PROBLEM REQUIREMENTS
Retype word for word the stretch of entries below from the line that has "Super Street Cars (27, 2409)" through the line that has "Война (263, 49)", and omit the pictures.

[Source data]
-*-
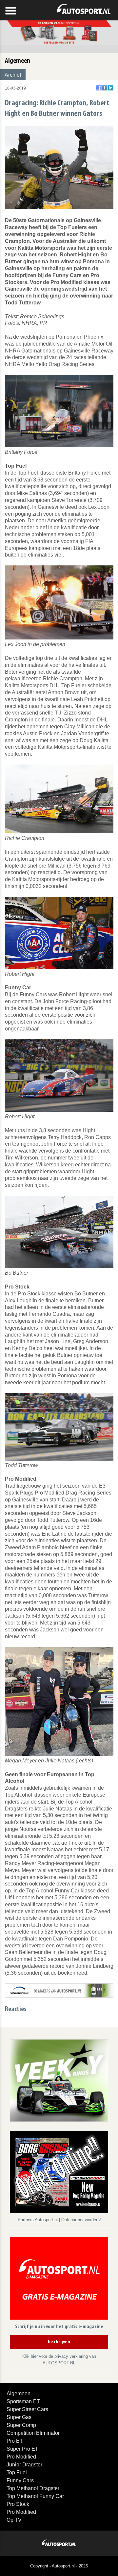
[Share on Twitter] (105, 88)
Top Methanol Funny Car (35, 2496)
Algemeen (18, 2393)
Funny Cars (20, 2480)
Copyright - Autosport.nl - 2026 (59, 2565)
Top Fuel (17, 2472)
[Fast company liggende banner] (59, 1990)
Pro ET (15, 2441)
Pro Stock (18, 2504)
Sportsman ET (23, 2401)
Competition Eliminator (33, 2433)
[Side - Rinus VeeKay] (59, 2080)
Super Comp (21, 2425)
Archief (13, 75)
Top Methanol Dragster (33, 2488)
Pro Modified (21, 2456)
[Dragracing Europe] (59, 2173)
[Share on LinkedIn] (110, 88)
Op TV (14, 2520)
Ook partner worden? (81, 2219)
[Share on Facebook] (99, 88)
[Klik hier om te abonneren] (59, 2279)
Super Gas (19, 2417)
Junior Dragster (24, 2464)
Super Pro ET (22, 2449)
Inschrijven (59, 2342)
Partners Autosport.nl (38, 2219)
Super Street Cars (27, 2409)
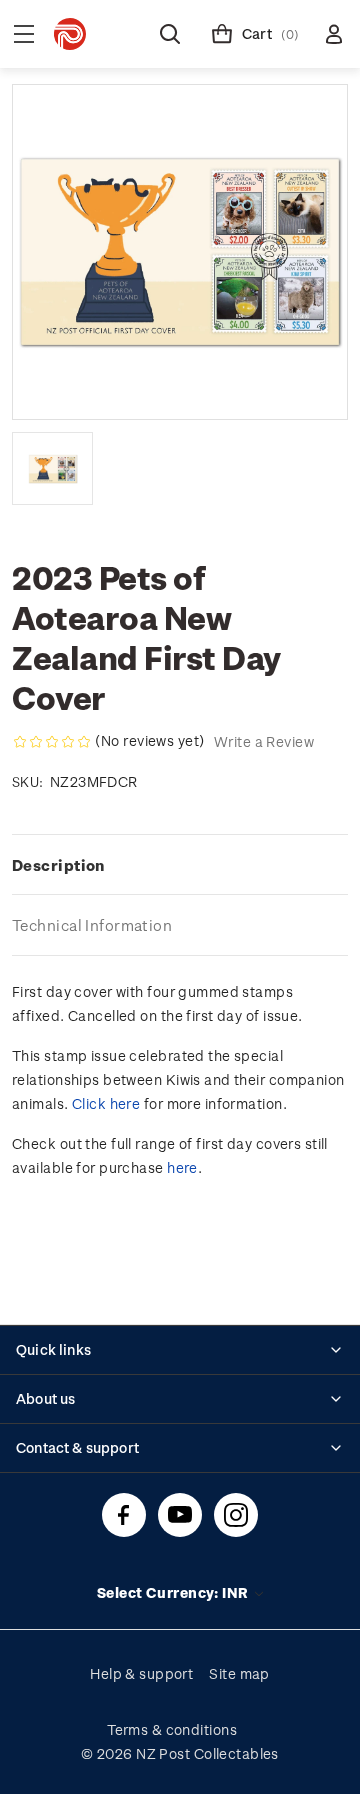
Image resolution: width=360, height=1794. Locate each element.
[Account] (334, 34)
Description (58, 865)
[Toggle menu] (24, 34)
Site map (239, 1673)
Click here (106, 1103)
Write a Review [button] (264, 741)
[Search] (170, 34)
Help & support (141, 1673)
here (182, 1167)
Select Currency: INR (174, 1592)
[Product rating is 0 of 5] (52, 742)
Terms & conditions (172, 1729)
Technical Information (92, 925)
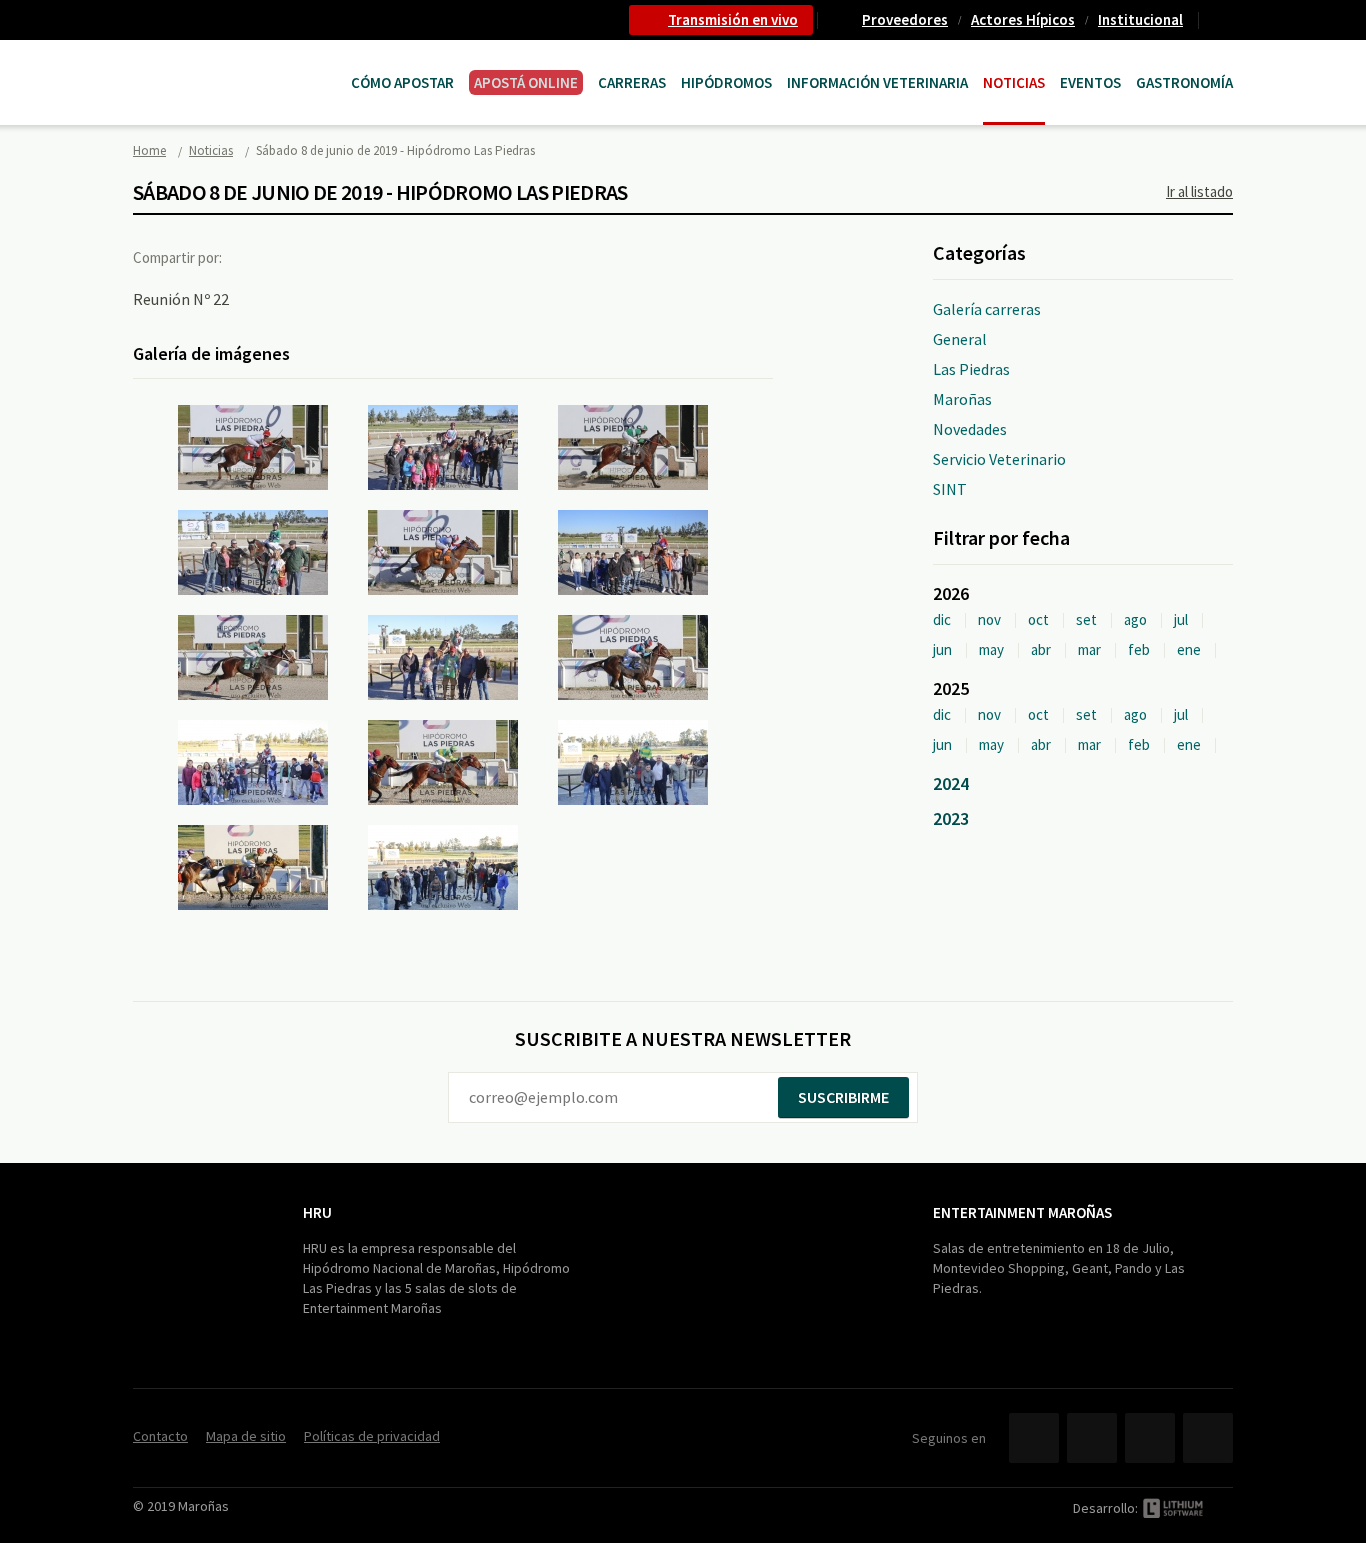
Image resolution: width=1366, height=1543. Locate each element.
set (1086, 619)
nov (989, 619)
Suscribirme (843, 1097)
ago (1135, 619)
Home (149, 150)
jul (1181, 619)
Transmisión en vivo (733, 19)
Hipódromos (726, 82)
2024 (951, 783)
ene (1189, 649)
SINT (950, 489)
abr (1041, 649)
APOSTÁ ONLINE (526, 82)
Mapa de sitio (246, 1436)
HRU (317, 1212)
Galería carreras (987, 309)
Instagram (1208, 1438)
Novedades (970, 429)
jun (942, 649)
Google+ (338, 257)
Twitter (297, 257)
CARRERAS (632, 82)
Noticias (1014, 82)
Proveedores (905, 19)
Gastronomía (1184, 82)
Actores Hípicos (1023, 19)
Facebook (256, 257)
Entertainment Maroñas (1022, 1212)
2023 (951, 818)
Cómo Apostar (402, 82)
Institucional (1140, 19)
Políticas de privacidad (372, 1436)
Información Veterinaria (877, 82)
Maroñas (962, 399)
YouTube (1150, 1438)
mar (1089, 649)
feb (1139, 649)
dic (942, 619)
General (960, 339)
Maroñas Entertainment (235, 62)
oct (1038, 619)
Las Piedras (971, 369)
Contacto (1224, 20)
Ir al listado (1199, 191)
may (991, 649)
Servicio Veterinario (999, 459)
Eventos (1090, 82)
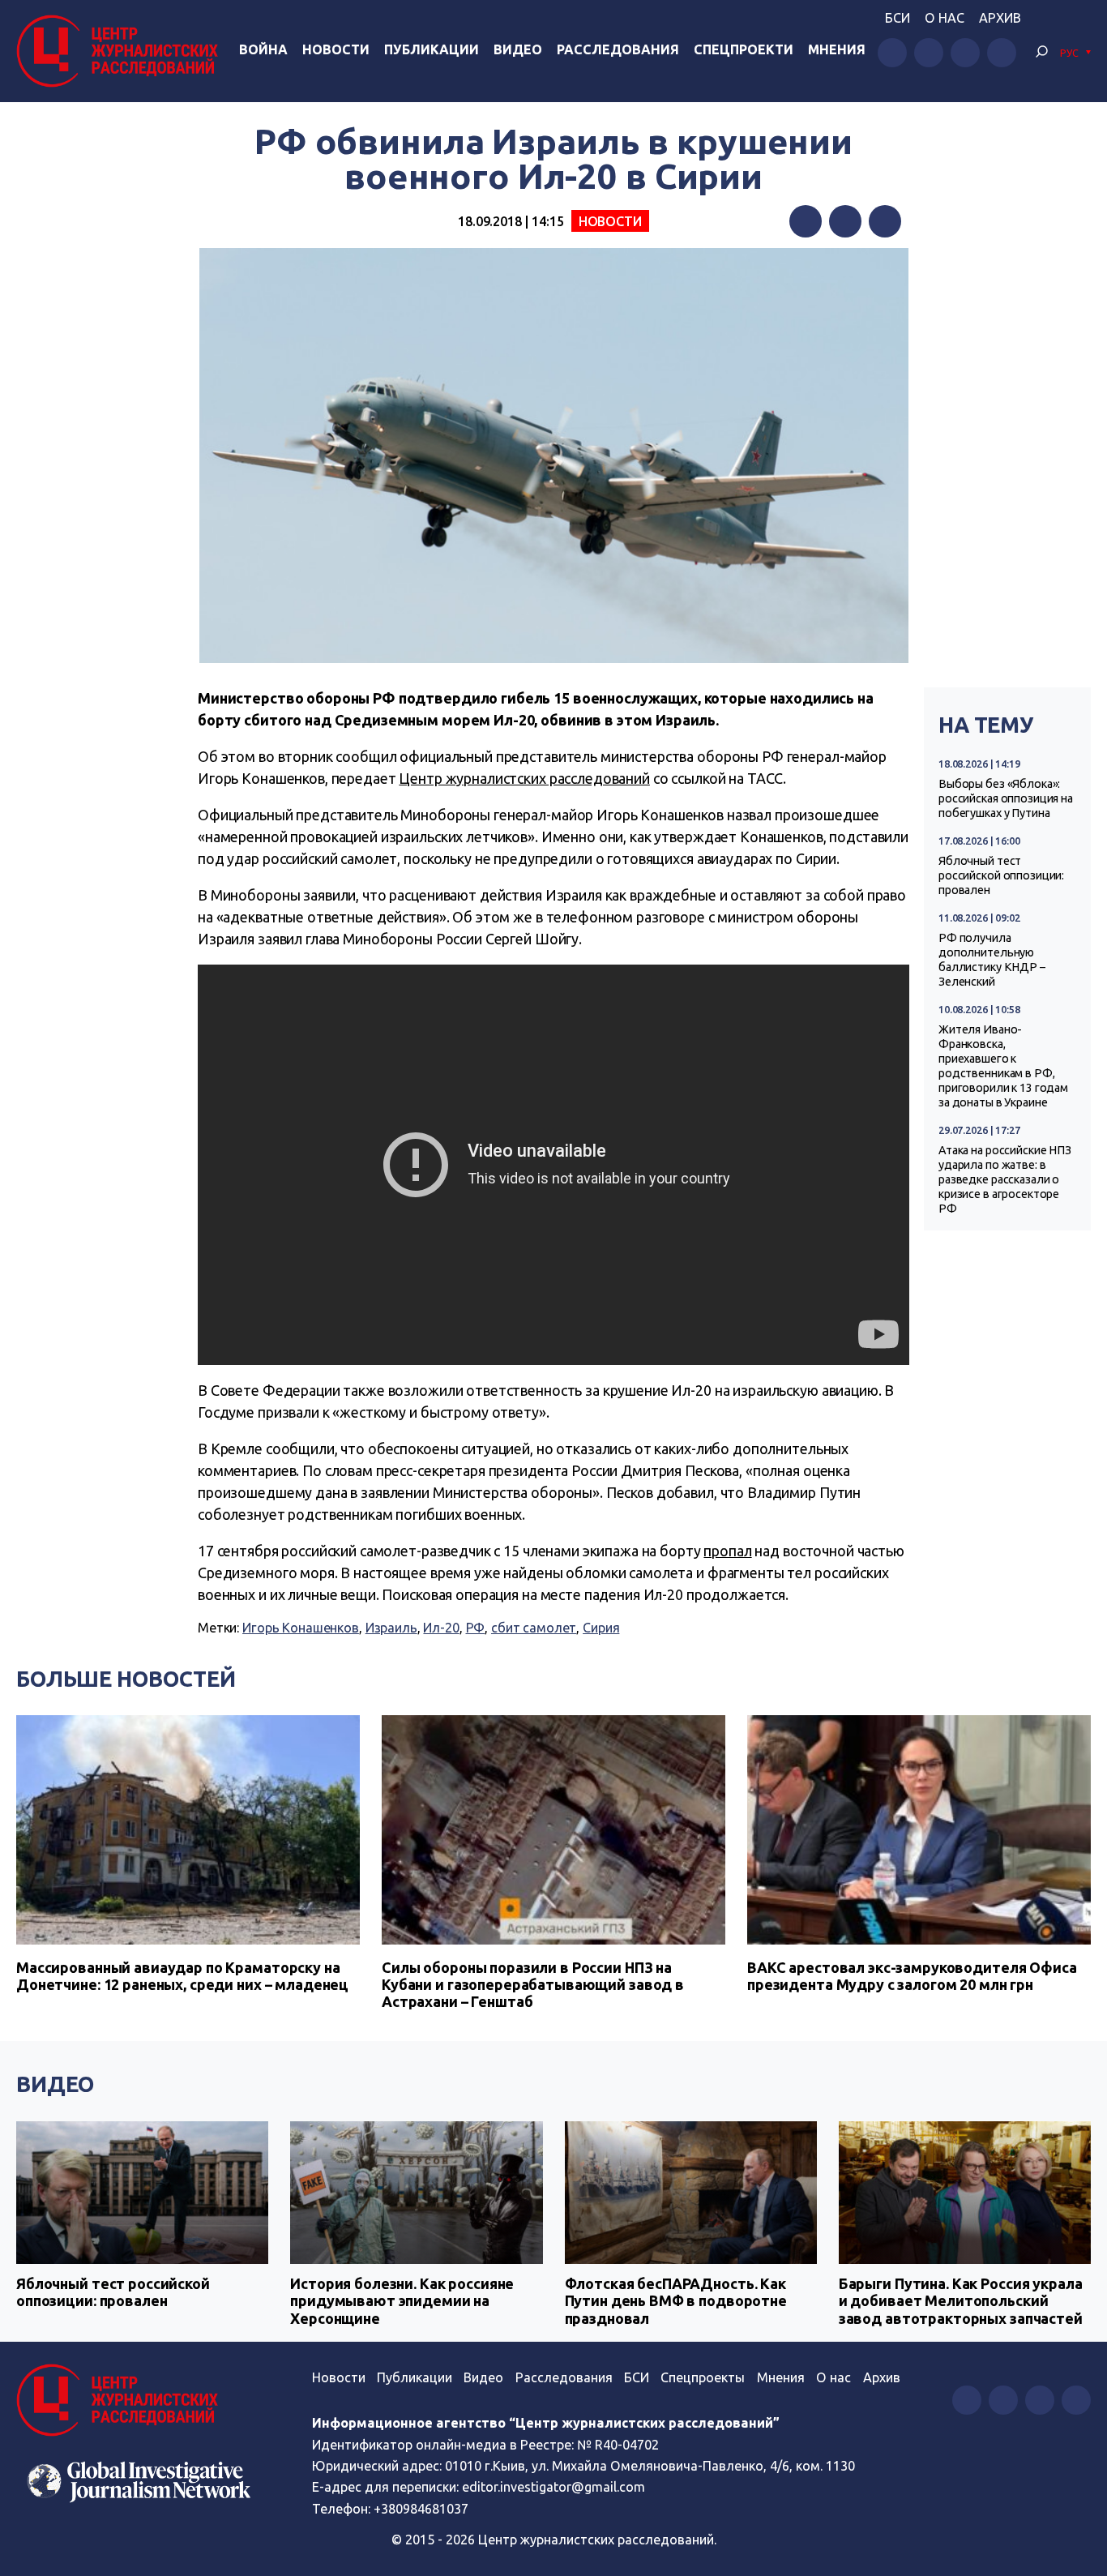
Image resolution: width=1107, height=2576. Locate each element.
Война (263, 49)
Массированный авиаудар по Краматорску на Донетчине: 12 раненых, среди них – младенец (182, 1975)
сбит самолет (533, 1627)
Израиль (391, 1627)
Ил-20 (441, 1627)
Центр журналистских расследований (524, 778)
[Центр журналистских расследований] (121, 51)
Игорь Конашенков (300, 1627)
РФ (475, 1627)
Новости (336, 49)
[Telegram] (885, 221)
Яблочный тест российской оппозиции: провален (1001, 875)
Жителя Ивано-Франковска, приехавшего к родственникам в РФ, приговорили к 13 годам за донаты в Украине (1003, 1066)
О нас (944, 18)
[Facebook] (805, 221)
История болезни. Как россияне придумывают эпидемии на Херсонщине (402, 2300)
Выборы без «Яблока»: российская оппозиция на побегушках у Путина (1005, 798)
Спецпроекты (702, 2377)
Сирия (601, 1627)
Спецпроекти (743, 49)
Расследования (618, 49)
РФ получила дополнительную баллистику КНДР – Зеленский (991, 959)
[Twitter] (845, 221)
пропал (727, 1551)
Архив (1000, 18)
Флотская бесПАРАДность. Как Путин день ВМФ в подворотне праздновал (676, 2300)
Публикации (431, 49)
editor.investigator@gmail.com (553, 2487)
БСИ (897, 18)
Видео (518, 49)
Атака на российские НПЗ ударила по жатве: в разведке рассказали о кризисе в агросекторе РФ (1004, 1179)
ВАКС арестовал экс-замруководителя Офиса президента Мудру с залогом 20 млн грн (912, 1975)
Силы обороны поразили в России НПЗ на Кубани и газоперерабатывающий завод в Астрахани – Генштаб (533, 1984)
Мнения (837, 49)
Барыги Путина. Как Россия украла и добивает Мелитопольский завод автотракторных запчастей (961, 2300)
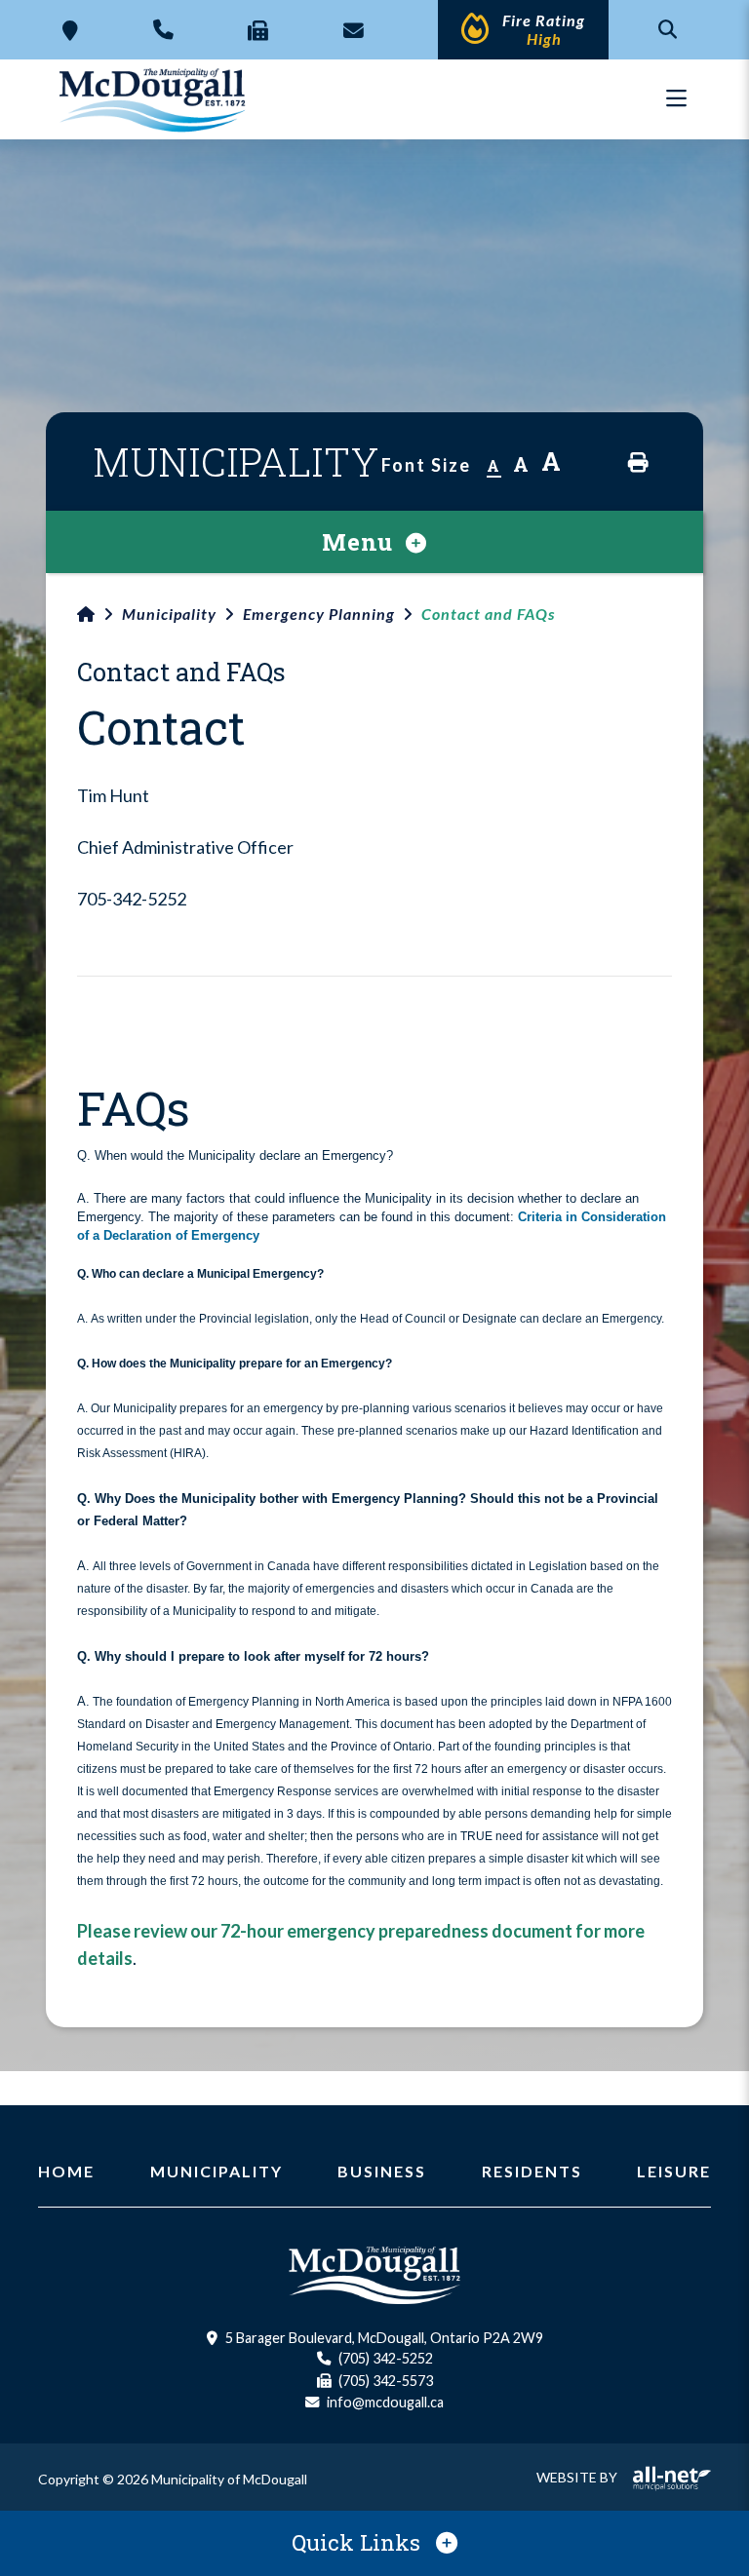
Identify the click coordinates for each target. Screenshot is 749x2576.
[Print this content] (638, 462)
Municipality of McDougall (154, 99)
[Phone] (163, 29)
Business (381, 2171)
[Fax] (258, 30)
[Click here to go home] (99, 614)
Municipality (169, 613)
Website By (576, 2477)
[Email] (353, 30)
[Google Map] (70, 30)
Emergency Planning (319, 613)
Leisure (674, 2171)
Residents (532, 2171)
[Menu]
-*-
EXERCISE ANSWER
Super Street Cars (27, 2409)
Image resolution: width=360, height=1794. Locate each element.
[Account] (334, 34)
Description (58, 865)
[Toggle menu] (24, 34)
Site map (239, 1673)
Click here (106, 1103)
Write a Review [button] (264, 741)
[Search] (170, 34)
Help & support (141, 1673)
here (182, 1167)
Select Currency: INR (174, 1592)
[Product rating is 0 of 5] (52, 742)
Terms & conditions (172, 1729)
Technical Information (92, 925)
Image resolution: width=1366, height=1543. Locate each element.
set (1086, 619)
nov (989, 619)
Suscribirme (843, 1097)
ago (1135, 619)
Home (149, 150)
jul (1181, 619)
Transmisión en vivo (733, 19)
Hipódromos (726, 82)
2024 (951, 783)
ene (1189, 649)
SINT (950, 489)
abr (1041, 649)
APOSTÁ ONLINE (526, 82)
Mapa de sitio (246, 1436)
HRU (317, 1212)
Galería carreras (987, 309)
Instagram (1208, 1438)
Novedades (970, 429)
jun (942, 649)
Google+ (338, 257)
Twitter (297, 257)
CARRERAS (632, 82)
Noticias (1014, 82)
Proveedores (905, 19)
Gastronomía (1184, 82)
Actores Hípicos (1023, 19)
Facebook (256, 257)
Entertainment Maroñas (1022, 1212)
2023 (951, 818)
Cómo Apostar (402, 82)
Institucional (1140, 19)
Políticas de privacidad (372, 1436)
Información Veterinaria (877, 82)
Maroñas (962, 399)
YouTube (1150, 1438)
mar (1089, 649)
feb (1139, 649)
dic (942, 619)
General (960, 339)
Maroñas Entertainment (235, 62)
oct (1038, 619)
Las Piedras (971, 369)
Contacto (1224, 20)
Ir al listado (1199, 191)
may (991, 649)
Servicio Veterinario (999, 459)
Eventos (1090, 82)
Image resolution: width=1107, height=2576. Locate each element.
Война (263, 49)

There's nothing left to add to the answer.